» **TASK TO COMPLETE**:
Reproduce the closing run of lines below verbatim, from the line that contains "Task: Open the All" up to and including the final line.

####

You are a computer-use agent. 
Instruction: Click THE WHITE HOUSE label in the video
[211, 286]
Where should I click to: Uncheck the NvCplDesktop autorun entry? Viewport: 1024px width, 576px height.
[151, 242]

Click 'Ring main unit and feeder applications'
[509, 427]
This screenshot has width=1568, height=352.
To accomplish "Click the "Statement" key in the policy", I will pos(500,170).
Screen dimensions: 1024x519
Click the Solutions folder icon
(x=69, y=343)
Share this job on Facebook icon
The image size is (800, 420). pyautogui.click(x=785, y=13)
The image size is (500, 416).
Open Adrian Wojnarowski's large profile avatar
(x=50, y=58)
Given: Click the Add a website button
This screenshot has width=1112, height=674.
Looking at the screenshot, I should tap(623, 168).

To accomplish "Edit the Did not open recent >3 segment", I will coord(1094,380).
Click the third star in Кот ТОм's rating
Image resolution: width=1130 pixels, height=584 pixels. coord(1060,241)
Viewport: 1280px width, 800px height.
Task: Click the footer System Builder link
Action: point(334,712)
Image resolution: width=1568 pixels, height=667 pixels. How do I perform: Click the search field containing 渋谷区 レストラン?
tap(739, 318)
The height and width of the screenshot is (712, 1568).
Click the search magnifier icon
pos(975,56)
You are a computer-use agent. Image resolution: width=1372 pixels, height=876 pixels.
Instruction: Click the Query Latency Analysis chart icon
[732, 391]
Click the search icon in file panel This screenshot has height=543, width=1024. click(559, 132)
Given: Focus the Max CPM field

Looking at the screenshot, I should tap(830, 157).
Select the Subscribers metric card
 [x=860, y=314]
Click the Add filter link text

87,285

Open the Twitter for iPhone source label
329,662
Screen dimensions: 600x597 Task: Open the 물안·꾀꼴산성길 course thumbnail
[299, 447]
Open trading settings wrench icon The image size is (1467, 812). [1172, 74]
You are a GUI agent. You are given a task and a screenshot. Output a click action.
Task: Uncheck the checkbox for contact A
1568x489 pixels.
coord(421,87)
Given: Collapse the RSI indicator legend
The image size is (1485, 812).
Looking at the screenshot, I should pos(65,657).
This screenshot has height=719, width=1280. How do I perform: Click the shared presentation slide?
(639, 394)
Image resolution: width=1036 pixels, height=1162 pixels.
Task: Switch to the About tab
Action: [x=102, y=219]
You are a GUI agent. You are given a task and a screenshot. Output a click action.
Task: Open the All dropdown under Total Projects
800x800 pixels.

####

» **ANSWER BELOW**:
Task: Open the All dropdown under Total Projects
800x800 pixels.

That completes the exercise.